In late May grandma was in the midst of a chemotherapy course – her third in three years – and we had hopes for another reprieve, one that might last for half a year. We hoped that once we had finished the sale of our condo and the purchase of a new home out of state, she might come and stay with us awhile. We wanted to bless the place with memories of her presence there, knowing that in the balance she wasn’t likely to be with us much longer. But the march of events is pitiless and without regard for our little hopes and expectations.
I wonder what shape these past three months will take in the lives of my son and daughter. Three months ago they walked with their grandmother in the marsh, watching the redwing blackbirds and swallows circling above the inky water. She was smiling and apparently well.

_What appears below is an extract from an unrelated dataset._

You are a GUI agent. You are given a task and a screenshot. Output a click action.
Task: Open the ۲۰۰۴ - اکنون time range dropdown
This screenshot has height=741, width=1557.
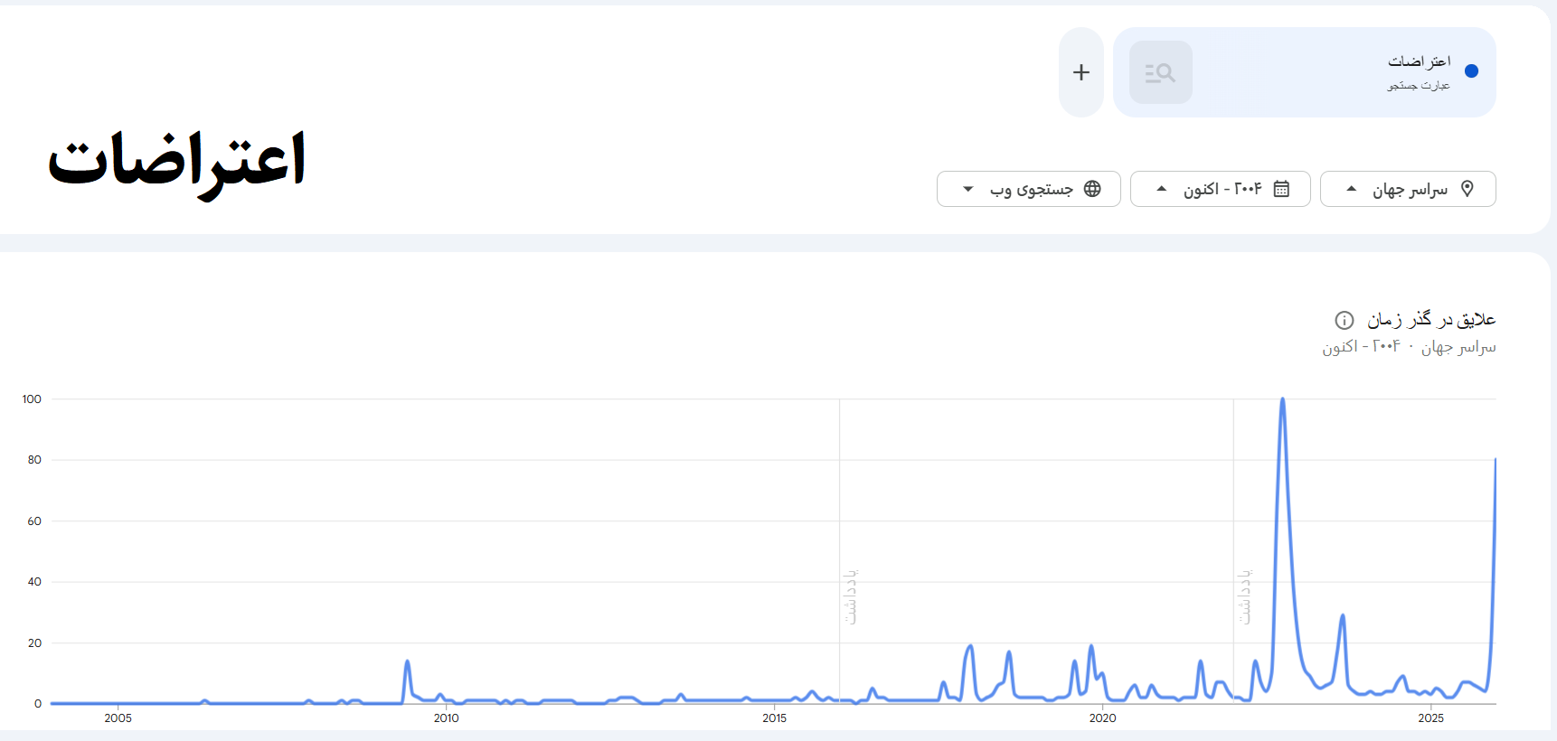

This past week they saw her small withered body laid out in the so-called living room, the shape of her skull asserting itself beneath the skin. They stood around their beloved grandmother’s cold shell as we read prayers, and when it was over my daughter couldn’t look away because she knew she would never see her grandmother’s face again for the rest of her life.
We began mourning her loss weeks before her actual death. Inch by inch, my mother-in-law was slowly passing out of the room – that room of the living – and into the unknowable country that eventually draws each of us to its shores. She had seizures and couldn’t look at our faces. Even broth became impossible to keep down. She could hardly talk. Two more weeks passed during which all she could eat were small chips of ice. Finally she could no longer swallow. When she died we cared for her body at home in the room where she had left us. No one could bear the thought of strangers taking her away in a bag.
I expected my wife’s grief on the terrible day. I expected my father-in-law’s grief and the grief of my children, which nonetheless showed itself in unpredictable ways. What I failed to anticipate was my own grief. It had not occurred to me how painfully I would feel her loss. She had loved me as a son for seventeen years. I could do no wrong in her eyes, and her confidence in me as a husband and a father was often greater than my own. If I had ever failed to compensate her for the love she had given me, I resolved now to pay it with interest to her daughter and her grandchildren.